[Data records Boundary: Start]
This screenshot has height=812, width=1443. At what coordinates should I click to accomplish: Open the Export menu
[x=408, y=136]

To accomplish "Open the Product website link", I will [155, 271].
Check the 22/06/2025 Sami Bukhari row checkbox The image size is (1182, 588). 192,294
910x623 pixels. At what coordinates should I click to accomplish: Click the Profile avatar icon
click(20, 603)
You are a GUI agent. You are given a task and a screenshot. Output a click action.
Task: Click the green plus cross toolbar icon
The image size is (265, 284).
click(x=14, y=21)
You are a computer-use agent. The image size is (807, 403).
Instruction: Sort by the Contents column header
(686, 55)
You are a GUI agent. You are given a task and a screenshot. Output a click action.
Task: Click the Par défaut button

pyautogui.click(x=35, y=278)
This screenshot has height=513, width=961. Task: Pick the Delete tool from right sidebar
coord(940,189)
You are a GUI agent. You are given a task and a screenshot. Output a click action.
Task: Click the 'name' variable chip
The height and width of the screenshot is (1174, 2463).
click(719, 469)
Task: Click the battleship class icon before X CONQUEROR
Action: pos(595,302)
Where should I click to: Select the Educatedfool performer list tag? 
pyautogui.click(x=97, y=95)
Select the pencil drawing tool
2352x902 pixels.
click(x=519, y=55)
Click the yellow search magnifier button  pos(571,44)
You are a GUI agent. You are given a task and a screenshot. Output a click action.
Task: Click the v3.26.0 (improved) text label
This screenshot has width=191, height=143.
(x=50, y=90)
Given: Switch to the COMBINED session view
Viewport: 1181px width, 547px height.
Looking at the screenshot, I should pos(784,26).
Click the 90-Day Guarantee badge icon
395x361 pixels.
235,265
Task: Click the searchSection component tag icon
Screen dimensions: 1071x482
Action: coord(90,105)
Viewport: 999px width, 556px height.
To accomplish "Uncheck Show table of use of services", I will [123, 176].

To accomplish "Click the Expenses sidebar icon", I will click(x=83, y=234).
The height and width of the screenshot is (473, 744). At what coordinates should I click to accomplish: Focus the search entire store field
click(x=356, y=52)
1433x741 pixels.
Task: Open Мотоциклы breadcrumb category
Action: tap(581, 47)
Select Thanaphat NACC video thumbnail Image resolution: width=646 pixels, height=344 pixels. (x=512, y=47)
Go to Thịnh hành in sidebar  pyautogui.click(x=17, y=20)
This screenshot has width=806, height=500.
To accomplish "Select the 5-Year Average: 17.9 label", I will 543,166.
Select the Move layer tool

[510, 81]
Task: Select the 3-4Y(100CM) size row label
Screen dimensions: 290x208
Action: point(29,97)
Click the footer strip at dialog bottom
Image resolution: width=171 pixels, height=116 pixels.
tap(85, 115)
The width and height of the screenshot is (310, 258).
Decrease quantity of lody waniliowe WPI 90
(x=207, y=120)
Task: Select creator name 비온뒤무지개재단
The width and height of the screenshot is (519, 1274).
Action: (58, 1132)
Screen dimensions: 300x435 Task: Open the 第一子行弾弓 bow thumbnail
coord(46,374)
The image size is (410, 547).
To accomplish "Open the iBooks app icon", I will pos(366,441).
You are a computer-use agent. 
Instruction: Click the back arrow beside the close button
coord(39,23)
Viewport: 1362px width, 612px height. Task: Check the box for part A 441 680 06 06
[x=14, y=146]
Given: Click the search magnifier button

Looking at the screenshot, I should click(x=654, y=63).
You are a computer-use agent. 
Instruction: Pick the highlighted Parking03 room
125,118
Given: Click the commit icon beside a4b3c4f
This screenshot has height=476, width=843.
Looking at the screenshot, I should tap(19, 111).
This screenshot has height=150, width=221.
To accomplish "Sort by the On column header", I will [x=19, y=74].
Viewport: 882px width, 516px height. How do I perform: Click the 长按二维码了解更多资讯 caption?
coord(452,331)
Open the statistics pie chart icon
[Data records Boundary: End]
**About this task:** Reproduce every line of the listing above in which the string "name" appears.

**Answer to the exercise:**
Task: Click the 'name' variable chip
Task: Select creator name 비온뒤무지개재단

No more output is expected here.